Publié le 24/02/2016
C’en est fini de la France aux 36.000 clochers. C’est officiel, depuis le 1er janvier 2016, le pays compte désormais 35.945 communes, une baisse qui résulte du regroupement de 1.013 communes et intercommunalités en 300 « communes nouvelles ». Entre 2013 et 2015, seules 25 de ces nouvelles entités avaient été créées. Cette petite révolution, passée un peu inaperçue entre l’installation des nouvelles régions et les tribulations de la Métropole du Grand Paris, est un mouvement de fond qui devrait se poursuivre dans les années qui viennent, inaugurant ainsi une nouvelle ère de l’organisation territoriale française.
La responsabilité financière des collectivités doit être renforcée
La tendance peut paraître surprenante, tant les différents dispositifs adoptés depuis la loi Marcellin de 1971 ont jusqu’ici échoué à réduire le nombre de communes, dans un pays où 27.000 d’entre elles comptent moins de 1.000 habitants. La bonne volonté n’ayant pas suffi, c’est au portefeuille que l’État a décidé de frapper : d’abord par la baisse globale des dotations aux collectivités entamée depuis bientôt deux ans, et surtout grâce à la réforme du statut de la commune nouvelle issue de la loi du 16 mars 2015, qui promet un gel de la baisse de ces dotations pour toutes les communes qui acceptent de fusionner en 2015 et en 2016.
Des économies dans les effectifs de fonctionnaires territoriaux?
Cette nouvelle dynamique marque le recul d’une curieuse exception française aux conséquences parfois ubuesques : souvenons-nous de ces centaines de villages ne trouvant pas de candidats aux dernières élections municipales. A titre de comparaison, la Suède compte seulement 290 communes sur un territoire à peine un tiers plus petit.
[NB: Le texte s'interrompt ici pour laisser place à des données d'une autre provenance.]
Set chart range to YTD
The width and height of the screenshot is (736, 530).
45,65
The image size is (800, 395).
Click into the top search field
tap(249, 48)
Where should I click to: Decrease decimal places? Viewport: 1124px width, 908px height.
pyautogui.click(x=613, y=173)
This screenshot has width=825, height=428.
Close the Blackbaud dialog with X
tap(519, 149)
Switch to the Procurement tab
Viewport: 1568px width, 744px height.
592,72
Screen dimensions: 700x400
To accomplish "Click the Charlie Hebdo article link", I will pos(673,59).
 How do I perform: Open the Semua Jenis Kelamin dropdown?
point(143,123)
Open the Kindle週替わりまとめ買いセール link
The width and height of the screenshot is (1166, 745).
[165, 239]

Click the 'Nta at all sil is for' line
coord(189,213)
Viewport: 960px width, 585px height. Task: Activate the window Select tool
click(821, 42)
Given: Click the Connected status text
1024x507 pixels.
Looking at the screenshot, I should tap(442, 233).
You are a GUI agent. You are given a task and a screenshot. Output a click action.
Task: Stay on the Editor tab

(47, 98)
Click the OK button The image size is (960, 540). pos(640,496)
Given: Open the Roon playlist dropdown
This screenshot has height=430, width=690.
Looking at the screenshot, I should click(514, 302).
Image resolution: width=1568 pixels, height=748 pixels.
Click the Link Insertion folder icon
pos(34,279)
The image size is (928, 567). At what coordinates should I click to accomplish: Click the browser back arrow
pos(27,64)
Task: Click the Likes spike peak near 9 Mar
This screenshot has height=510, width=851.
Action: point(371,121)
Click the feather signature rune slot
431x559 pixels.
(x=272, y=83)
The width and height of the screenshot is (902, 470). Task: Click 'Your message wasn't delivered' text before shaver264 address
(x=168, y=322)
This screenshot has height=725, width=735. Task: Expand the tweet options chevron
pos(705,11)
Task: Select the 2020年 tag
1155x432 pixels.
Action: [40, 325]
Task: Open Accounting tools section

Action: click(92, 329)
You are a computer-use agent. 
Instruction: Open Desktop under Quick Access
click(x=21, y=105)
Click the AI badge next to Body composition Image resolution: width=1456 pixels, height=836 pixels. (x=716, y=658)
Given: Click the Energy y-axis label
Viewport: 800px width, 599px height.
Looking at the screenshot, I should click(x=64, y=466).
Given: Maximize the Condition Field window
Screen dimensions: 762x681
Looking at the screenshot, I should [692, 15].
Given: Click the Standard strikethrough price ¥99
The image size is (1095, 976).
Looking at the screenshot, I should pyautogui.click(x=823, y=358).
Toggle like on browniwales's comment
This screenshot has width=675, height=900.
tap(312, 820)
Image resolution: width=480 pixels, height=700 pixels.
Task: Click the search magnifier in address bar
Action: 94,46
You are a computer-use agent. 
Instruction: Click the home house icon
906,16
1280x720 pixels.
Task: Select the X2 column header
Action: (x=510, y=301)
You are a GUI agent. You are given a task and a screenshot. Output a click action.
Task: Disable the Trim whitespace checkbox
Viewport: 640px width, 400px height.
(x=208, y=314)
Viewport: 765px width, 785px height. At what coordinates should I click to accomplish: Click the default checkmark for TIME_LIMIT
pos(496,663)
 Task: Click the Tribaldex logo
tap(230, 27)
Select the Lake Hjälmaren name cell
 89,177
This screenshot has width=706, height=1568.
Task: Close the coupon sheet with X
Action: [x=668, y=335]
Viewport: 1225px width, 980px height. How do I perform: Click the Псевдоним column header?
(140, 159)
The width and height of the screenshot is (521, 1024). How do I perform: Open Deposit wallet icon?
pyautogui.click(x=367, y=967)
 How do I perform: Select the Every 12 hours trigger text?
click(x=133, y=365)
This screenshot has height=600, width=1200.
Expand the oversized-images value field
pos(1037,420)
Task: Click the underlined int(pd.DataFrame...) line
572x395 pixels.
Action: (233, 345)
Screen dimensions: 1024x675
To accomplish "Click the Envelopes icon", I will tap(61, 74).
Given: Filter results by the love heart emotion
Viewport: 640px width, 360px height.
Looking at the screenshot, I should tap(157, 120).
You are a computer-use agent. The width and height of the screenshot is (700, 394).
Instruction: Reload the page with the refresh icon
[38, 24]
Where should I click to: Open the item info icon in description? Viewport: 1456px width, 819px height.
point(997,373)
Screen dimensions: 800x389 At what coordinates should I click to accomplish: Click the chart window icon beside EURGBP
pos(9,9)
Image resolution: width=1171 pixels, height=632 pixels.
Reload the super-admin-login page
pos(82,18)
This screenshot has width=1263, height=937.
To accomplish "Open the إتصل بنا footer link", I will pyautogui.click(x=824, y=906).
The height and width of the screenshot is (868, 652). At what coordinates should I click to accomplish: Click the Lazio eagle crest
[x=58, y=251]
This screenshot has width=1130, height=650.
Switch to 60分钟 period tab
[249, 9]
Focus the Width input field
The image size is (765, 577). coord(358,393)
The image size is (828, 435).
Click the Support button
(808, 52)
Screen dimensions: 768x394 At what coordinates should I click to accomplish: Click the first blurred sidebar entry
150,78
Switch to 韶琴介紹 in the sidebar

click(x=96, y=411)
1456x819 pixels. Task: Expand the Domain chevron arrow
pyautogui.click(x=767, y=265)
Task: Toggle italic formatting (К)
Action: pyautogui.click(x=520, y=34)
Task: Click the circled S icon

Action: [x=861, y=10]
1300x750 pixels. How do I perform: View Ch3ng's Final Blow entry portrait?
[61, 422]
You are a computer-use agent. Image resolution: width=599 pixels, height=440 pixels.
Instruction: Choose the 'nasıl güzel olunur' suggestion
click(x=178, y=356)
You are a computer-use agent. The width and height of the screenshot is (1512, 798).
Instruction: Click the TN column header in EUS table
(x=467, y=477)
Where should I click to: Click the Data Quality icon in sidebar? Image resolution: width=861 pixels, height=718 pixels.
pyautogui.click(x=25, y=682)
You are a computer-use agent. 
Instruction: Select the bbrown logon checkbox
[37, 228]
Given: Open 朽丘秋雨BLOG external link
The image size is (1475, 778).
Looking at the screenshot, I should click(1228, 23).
Il faut maintenant espérer que ces fusions, en plus de simplifier l’organisation territoriale du pays, permettront de faire les économies nécessaires dans les effectifs parfois pléthoriques de la fonction publique territoriale, qui n’a pas été astreinte ces dernières décennies aux mêmes efforts que la fonction publique d’Etat.
Renforcer la responsabilité financière des collectivités
Au-delà de considérations purement comptables, ces fusions sont aussi l’occasion d’affermir encore un peu plus le processus de décentralisation en renforçant la responsabilité financière des collectivités territoriales, soubassement indispensable à toute véritable responsabilité politique. Il faut saluer le fait que la construction de ces communes nouvelles soit faite de manière volontaire et éclairée, entre des communes ayant une proximité géographique et une envie de construire l’avenir en commun, et pas décidée de manière planifiée depuis Paris.
Une assemblée délibérante unique pour les communes fusionnées
A l’inverse, certains s’inquiètent, et ce à juste titre, de l’impact négatif que de tels regroupements pourraient avoir dans un pays où la fracture territoriale se creuse. La réalité est que les forces en présence, urbanisation, numérisation et poids d’une économie mondialisée, dépassent de très loin le simple cadre de l’organisation territoriale. Il faudra donc être vigilant à la conservation des services publics de base dans les communes concernées, et veiller à ce que ces fusions ne débouchent pas sur un abandon par les pouvoirs publics d’une partie de la population, ce qui pourrait avoir de graves conséquences politiques mais avant tout sociales.
Néanmoins, cette mise en commun de population et de moyens devrait aussi permettre de renforcer l’attractivité de certains territoires en créant des synergies, et de redonner des marges de manœuvre à des communes incapables jusqu’alors de porter le moindre projet du fait de leur taille limitée. Comment construire ou rénover un équipement public lorsqu’on compte quelques dizaines habitants seulement ? Plutôt que regretter la fin d’une situation qui n’a jamais eu pour effet de freiner le lent déclin des campagnes françaises, il serait donc préférable d’en mesurer les conséquences positives et d’accompagner cette évolution par une politique ambitieuse en faveur de la ruralité.
S’agissant de l’impact politique d’une telle évolution, celle-ci aura nécessairement pour effet d’éloigner certains habitants du processus de décision. Malgré son caractère suranné, le maillage territorial extrêmement étroit du pays a pour avantage indéniable de favoriser la participation politique des citoyens. Il est pour l’instant prévu que les communes fusionnées gardent leurs conseils municipaux jusqu’en 2020, année des prochaines élections, ensuite remplacés par une assemblée délibérante unique. Pour remédier à cela, de nouveaux outils de démocratie locale pourraient être mobilisés pour assurer une représentation de chaque ancienne commune, par exemple sur le modèle des conseils de quartier en milieu urbain.